# [FRAGMENTO DEL DOCUMENTO]
------------------------------------------------

13 mar 2018

El papa como superhéroe

El Papa como superhéroe
Vatican Insider, 13/03/2018/
ANDREA TORNIELLI
CIUDAD DEL VATICANO
A cinco años de la elección de Francisco, ¿se puede dar por concluida la larga “luna de miel” mediática que ha acompañado al Pontífice argentino? La respuesta parecería afirmativa, si se consideran los comentarios severos que en muchos medios internacionales aderezan el quinto aniversario: contienen desilusión, sobre todo en relación con la gestión de los casos de pederastia clerical o por la falta de algunas reformas históricas, que siempre han estado en la agenda de algunos frentes “progresistas”.

------------------------------------------------

# [EJERCICIO PROPUESTO 1]
Según el fragmento del documento, ¿por qué parecería que ha concluido la "luna de miel" mediática del Pontífice argentino? Explícalo en una a tres oraciones.
# [EJERCICIO PROPUESTO 2]
Responde estas preguntas sobre el fragmento del documento.
(a) ¿En qué medio y con qué fecha aparece publicado?
(b) ¿Quién firma el texto?
(c) ¿Cuántos años han pasado desde la elección de Francisco?

------------------------------------------------

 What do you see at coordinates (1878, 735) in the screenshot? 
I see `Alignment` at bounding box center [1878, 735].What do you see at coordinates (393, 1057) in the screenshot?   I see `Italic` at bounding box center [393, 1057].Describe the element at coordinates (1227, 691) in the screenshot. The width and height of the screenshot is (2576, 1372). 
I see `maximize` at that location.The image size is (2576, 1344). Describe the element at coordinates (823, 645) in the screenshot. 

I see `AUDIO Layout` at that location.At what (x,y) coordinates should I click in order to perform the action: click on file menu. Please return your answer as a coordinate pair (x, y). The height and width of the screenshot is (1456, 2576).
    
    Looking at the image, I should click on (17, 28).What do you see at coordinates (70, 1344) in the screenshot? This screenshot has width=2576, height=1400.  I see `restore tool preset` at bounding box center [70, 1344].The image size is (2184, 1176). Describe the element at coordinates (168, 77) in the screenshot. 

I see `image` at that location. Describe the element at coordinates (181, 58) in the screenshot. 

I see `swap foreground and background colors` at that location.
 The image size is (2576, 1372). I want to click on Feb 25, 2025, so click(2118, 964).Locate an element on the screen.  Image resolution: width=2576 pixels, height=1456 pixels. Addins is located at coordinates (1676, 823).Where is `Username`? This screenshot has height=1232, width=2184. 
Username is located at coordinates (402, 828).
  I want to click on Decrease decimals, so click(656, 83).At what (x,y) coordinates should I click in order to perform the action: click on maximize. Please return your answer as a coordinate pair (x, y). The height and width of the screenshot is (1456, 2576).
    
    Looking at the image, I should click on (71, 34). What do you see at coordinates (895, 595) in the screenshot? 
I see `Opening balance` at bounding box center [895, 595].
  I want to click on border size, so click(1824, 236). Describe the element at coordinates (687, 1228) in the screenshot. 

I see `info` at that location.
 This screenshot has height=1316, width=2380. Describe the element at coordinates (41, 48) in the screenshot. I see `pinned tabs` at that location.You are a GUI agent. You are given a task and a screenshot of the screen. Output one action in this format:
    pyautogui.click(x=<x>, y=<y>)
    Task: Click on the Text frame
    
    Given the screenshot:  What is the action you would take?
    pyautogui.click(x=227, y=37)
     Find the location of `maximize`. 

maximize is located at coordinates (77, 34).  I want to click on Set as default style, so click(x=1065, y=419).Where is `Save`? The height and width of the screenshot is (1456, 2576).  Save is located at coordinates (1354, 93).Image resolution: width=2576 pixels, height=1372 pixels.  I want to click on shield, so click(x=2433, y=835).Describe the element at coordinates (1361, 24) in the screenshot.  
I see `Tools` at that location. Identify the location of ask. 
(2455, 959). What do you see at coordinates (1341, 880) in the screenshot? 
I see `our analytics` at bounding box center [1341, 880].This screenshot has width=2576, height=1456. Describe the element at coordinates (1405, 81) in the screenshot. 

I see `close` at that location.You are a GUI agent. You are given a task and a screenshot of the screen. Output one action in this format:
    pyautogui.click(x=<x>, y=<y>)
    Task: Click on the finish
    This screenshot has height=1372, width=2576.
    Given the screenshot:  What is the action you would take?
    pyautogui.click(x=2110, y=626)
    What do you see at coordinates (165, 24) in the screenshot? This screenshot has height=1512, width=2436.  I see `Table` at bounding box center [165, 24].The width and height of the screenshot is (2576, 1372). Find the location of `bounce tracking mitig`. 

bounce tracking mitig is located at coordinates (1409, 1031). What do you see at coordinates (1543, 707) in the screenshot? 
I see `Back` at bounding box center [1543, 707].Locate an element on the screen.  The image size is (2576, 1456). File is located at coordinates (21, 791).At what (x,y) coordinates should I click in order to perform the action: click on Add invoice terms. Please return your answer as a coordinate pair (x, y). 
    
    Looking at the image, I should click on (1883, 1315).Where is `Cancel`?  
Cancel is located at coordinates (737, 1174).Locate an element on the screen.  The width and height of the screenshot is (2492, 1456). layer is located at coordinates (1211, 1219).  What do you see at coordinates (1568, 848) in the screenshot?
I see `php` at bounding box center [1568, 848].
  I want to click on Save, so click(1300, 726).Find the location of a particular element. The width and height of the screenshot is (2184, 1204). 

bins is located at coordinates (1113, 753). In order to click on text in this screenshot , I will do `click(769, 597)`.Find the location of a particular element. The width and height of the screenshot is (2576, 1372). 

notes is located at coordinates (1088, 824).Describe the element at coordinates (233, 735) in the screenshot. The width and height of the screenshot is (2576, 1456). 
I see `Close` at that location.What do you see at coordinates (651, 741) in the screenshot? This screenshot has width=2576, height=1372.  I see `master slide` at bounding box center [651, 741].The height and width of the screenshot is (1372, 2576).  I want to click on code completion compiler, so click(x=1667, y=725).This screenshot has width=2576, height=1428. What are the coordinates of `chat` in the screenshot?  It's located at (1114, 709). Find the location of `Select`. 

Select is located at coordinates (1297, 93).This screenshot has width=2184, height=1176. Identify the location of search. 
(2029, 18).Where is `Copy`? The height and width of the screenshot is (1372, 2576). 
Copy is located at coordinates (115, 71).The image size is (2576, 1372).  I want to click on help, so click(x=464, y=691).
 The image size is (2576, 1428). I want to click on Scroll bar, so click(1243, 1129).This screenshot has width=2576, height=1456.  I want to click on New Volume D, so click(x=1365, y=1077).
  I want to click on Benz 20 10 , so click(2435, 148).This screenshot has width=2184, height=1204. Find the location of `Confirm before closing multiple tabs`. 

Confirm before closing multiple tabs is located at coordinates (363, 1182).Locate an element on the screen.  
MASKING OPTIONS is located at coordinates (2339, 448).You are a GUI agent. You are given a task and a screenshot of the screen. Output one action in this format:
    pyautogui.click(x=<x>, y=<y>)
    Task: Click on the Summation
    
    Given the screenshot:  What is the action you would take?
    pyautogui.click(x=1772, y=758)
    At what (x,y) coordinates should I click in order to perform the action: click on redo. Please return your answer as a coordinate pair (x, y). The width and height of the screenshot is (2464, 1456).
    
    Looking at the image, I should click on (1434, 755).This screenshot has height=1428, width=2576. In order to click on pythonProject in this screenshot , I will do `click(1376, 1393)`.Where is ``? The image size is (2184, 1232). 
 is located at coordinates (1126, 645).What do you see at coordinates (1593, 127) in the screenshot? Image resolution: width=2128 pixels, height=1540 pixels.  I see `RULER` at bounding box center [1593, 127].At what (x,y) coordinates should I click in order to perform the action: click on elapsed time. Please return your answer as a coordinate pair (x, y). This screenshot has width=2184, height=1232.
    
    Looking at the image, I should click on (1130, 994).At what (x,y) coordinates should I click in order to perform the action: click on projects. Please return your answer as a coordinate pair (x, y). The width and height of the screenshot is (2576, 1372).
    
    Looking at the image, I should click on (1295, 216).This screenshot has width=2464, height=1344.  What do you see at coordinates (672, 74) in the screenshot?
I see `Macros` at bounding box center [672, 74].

------------------------------------------------

# [RESPUESTA DESARROLLADA 1]
Parecería que ha concluido por los comentarios severos que muchos medios internacionales publican en el quinto aniversario de la elección de Francisco. Esos comentarios expresan desilusión, sobre todo por la gestión de los casos de pederastia clerical o por la falta de algunas reformas históricas que siempre han estado en la agenda de algunos frentes "progresistas".

# [RESPUESTA DESARROLLADA 2]
(a) En Vatican Insider, con fecha 13/03/2018.
(b) Andrea Tornielli.
(c) Cinco años.